Tradeoff between Flexibility and Performance
An inverse relationship exists between flexibility and performance in decision support systems. Flexibility in design exacts a price in performance, while high-performance systems are specialized and inflexible. It is apparent where each of these steps falls in the continuum, and incumbent on the design team to strike the appropriate balance between performance and flexibility to provide the most effective system to the business community.

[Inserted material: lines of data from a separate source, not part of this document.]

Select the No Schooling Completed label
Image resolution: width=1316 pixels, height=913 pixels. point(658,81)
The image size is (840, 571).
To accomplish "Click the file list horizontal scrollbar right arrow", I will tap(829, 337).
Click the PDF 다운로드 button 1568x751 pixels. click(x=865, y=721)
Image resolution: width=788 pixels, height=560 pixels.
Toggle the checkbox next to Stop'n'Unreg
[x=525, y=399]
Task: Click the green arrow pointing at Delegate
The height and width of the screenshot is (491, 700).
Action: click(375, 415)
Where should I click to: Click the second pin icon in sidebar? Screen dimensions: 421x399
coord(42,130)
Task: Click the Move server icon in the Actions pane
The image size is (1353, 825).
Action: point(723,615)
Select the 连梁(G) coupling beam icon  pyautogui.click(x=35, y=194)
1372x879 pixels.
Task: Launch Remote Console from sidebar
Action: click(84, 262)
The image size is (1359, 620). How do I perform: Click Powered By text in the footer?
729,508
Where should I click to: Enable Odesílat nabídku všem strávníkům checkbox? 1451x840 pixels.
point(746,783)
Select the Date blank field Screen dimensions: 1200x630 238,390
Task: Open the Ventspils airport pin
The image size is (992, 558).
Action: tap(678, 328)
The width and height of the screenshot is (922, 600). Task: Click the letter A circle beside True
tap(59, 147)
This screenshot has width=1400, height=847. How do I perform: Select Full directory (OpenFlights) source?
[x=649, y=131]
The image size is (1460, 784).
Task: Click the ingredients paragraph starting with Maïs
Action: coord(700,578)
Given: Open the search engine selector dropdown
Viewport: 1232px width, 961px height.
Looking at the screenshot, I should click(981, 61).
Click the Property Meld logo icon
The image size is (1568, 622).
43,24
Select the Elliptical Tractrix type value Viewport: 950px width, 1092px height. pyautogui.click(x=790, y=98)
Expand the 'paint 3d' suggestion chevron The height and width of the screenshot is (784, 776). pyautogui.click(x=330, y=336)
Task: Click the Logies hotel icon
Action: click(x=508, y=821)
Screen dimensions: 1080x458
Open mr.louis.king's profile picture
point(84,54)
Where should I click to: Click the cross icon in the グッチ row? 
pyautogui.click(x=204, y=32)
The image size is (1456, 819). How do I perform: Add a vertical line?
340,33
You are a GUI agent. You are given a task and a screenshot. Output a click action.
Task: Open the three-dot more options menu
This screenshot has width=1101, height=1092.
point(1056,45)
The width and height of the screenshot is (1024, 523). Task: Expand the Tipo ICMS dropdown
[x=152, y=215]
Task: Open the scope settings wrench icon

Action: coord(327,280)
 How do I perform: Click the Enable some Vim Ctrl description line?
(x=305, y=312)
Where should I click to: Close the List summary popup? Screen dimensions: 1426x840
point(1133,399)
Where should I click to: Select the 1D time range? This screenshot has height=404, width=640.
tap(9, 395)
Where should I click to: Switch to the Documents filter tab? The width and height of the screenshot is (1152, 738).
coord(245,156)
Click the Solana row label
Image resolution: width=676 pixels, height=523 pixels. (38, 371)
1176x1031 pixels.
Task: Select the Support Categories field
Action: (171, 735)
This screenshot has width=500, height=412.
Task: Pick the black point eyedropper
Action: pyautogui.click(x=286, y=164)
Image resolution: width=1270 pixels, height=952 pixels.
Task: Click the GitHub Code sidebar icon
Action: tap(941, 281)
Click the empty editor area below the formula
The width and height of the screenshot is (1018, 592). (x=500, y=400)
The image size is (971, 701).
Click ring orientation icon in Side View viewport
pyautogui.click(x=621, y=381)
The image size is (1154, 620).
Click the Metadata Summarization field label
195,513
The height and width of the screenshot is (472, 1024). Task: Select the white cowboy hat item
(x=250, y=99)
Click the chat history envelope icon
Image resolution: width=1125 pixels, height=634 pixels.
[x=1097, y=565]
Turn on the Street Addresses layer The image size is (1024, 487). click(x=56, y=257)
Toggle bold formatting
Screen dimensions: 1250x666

There are many factors to consider when diagnosing performance issues in a decision support system. The solutions to these issues generally fall into either database-specific or design-oriented groups. Database-specific solutions are accomplished through a partnership with the technical support team. Design-oriented solutions target reducing the number of joined columns in user queries to enhance performance. Most of the solutions mentioned in this article can be summarized as maintaining the discipline of good modeling and data quality practice. The most radical solution is to add a fact table structure to the data model, which is sometimes necessary when changing requirements require revisiting the model’s design assumptions.
Armstrong, Ron; Seven Steps to Optimizing Data Warehouse Performance, IEEE Computer, December 2001, pp 76-79.